Settembre 2013. Al suono della campanella Annie si precipitò in classe. Era l’ultimo anno del liceo e voleva a tutti i costi sedersi col gruppo “giusto”, quello di Jennifer, Alisa e Mary...


... In estate aveva avuto modo di trascorrere con loro alcune giornate e dopo i primi anni di liceo si era sentita finalmente accettata. Due gomitate e via, era già seduta nella loro fila. Si voltò e accennò loro un saluto appena prima che l’insegnante entrasse in classe, Jennifer le rispose con un sorriso. All’uscita doveva prendere l’autobus per tornare a casa. Ad aspettarla c’erano due amiche d’infanzia che abitavano vicino a lei. Annie rallentò il passo e frugò nella cartella fingendo di cercare qualcosa. Le ragazze la chiamarono, il pullman stava partendo, ma Annie fingeva di non sentirle. Poi fece un cenno a loro come per dire: “Andate pure, vi raggiungo”. L’autobus partì e lei rimase nel piazzale. Poté così tornare dalle sue nuove amiche, sarebbe rientrata a casa più tardi.

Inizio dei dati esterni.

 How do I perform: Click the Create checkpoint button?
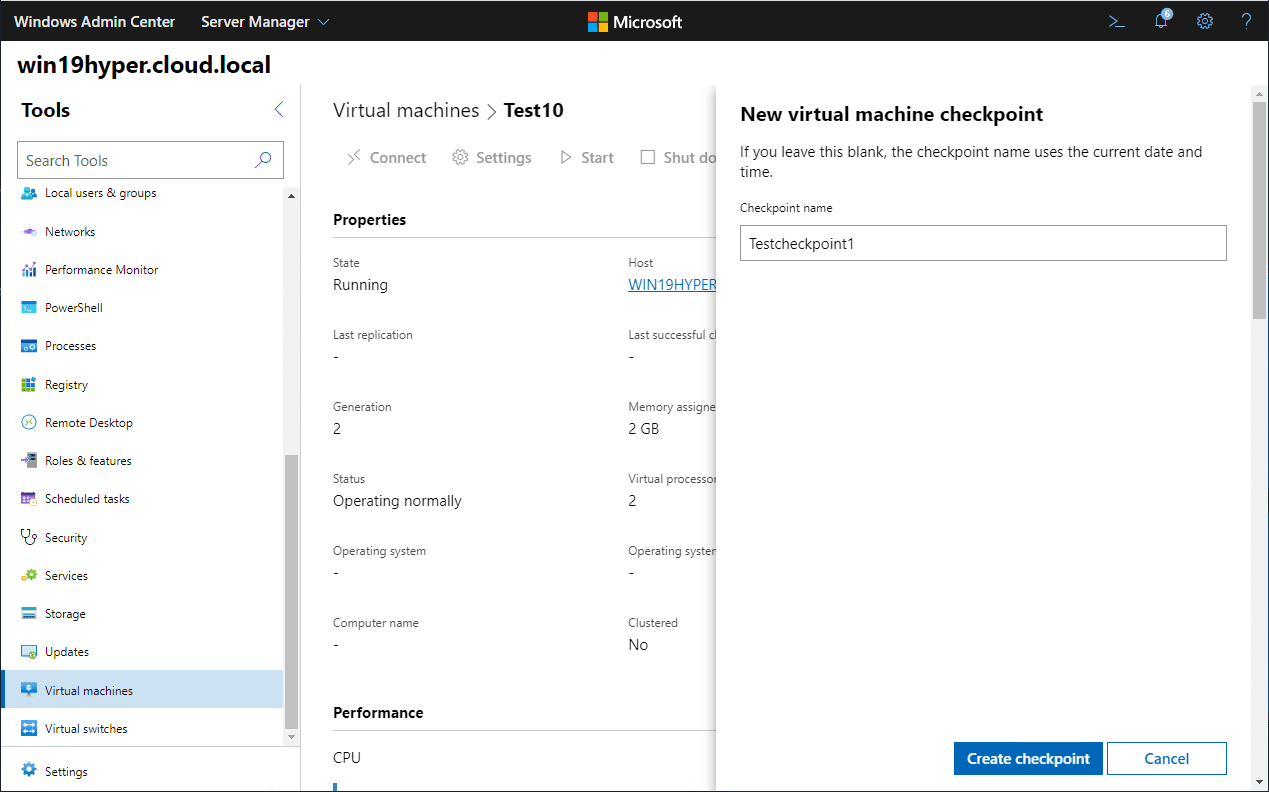coord(1028,758)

“Le conosci quelle?”, chiese Mary.

“Poco”, rispose Annie pur sapendo che non era vero, ma quell’anno, dopo tutta la fatica che aveva fatto per essere accettata da quel gruppo d’élite, avrebbe fatto qualsiasi cosa pur di non essere di nuovo emarginata. Sarebbe stata con le sue amiche d’infanzia la sera, una volta tornata nel suo quartiere, ma durante il giorno, a scuola, lei voleva essere come tutte le altre.

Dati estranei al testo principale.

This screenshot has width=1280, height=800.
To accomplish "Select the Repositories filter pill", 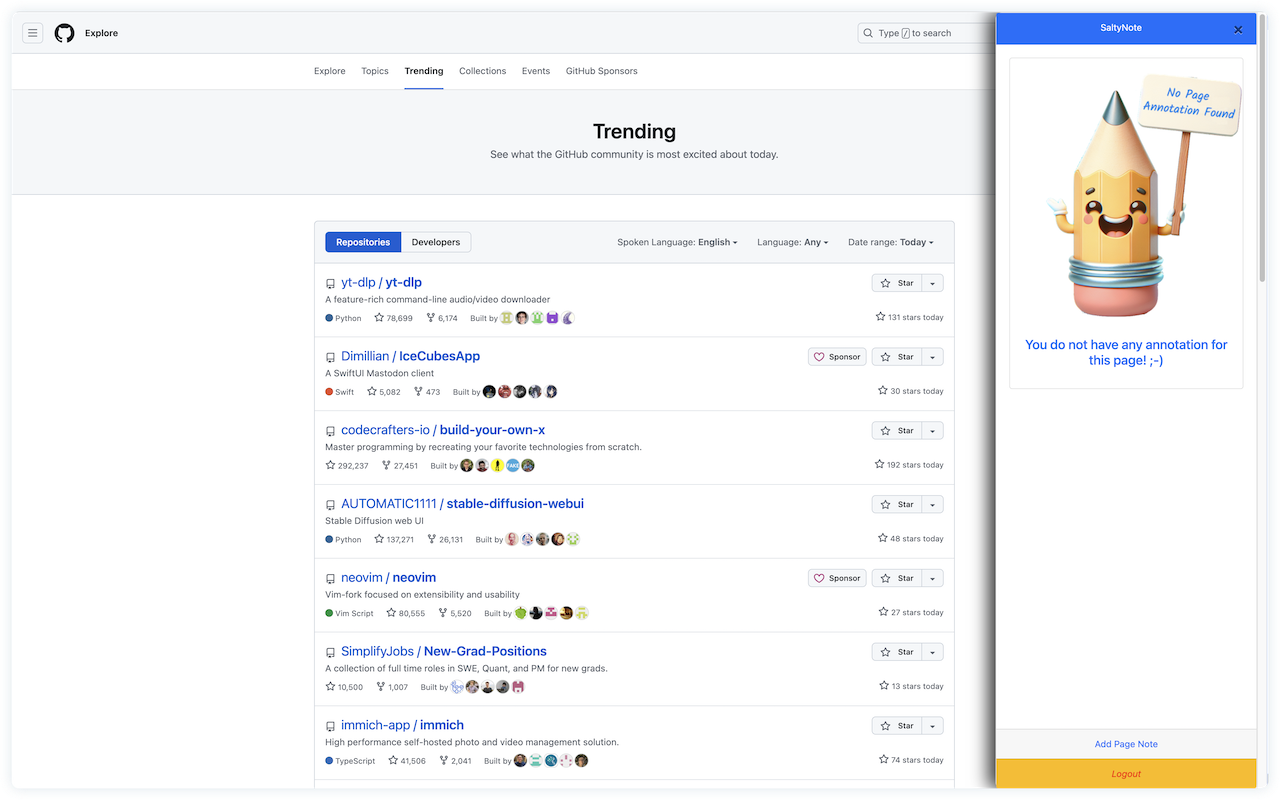I will click(362, 242).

La sua carnagione olivastra, i capelli neri come la pece e le gote un poco paffute non nascondevano la sua origine, ma era fortunata, era abbastanza alta a differenza di molte altre aborigene e questo era convinta avesse giocato a suo favore nell’integrarsi.

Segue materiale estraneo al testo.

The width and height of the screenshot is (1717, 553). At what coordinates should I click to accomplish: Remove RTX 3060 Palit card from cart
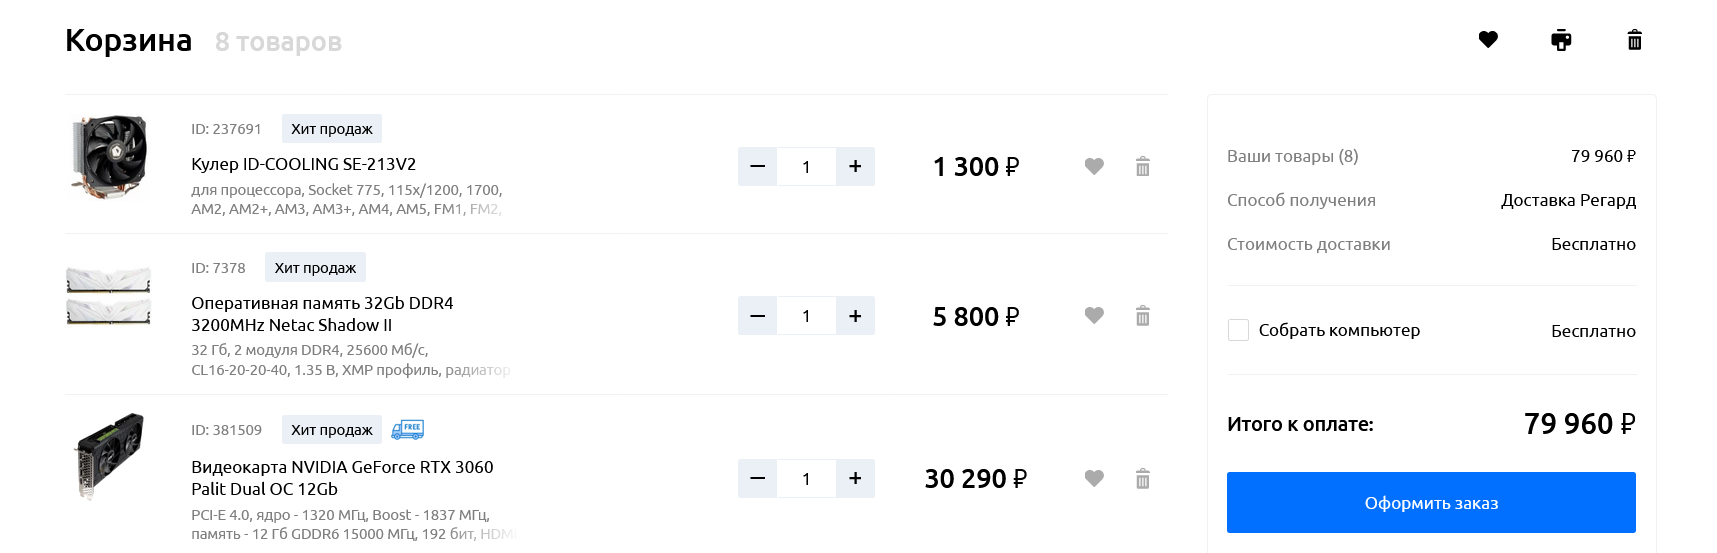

Non era stato comunque facile, si era sentita tante volte rifiutata e guardandosi oggi con i jeans e il giubbotto come tutte, ne aveva fatti di passi per mischiarsi tra i compagni di scuola. Aveva abbandonato man mano i vestiti che sua madre le procurava e lottando si era fatta acquistare quelli alla moda. Parlava solo inglese e rifiutava la sua lingua madre. Il suo comportamento creava spesso dissapori in famiglia, ma Annie voleva essere canadese al cento per cento, il resto non le importava. Era contenta così, almeno credeva, mai avrebbe immaginato cosa le sarebbe accaduto qualche tempo dopo.

Febbraio 2015

I lembi degli abiti rossi fluttuavano al vento, Annie li sfiorava con la delicatezza con cui si accarezza il viso di una persona amata. Non c’era giorno che non passasse in quel luogo e ogni drappo rosso appeso ai rami degli alberi, che disordinatamente componevano il bosco, aveva un nome. Un nome femminile, perché le vittime di quella barbarie etnica erano giovani donne a cui era stato sottratto il diritto di vivere. Annie adesso per la sua gente era  Uki, la “sopravvissuta”, e lei così sì sentiva, convivendo ogni istante della sua vita con la sindrome di chi scampa da morte certa.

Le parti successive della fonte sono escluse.